The migratory flux from China
is strongly conditioned by crime syndicates'
needs, according to annual reports from the
European law enforcement agency Europol and
Italy's Anti-Mafia National Directorate.
Paolo Borsellino, a famous Italian
anti-mafia prosecutor, who in 1992 was victim of a
car bombing attack plotted by the Cosa Nostra
criminal organization, used to say that "politics
and mafia are two powers aiming to control the
same territory: they either fight one another or
come to terms".
Paraphrasing Borsellino's
words, and adapting them to the dynamics
concerning the balance of power among competitive
trans-national criminal organizations, it seems
that Chinese crime organized groups in Europe have
chosen to come to terms with local mafias rather
than antagonizing them, much as they are doing in
Latin America with Mexican drug cartels.
Chinese and European criminal
organizations have built their profitable joint
ventures on the import of counterfeit products
(especially garments, pharmaceuticals, software,
compact discs, movies, luxury products and toys).
Fake goods produced in China usually arrive in
Europe after passing through free-trade zones in
the United Arab Emirates. Chinese counterfeit
goods that go across the Black Sea are often
stored in some countries of the Western Balkans
ahead of entering the seaports of Western Europe.

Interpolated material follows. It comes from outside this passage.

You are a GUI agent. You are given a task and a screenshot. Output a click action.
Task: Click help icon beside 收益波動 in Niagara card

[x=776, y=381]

For smuggling their bogus goods into
Europe, the Chinese gangs can also use Chinese
companies established in North Africa, exploiting
loopholes in the preferential trade regime the
European Union (EU) has granted to all North
African countries but Libya. Chinese crime groups
seized on an EU move in 2011 that eased rules of
origins for manufactured products hailing from
that region.
In this regard, in 2012 the
African Development Bank raised concerns about the
prospect that Chinese enterprises in North Africa
- whose numbers are growing steadfastly year after
year - could export to Europe goods produced in
China with the deceptive trademark of African
countries: a damage for both European consumers
and local manufacturers.
The Camorra and
Ndrangheta, two criminal groups that have
overtaken the Cosa Nostra as the most powerful
Italian mafias, have joined forces with their
Chinese counterparts while facilitating the
illegal entry of counterfeits via several
container-terminal ports in southern Italy such as
Naples, Salerno, Gioia Tauro and Taranto.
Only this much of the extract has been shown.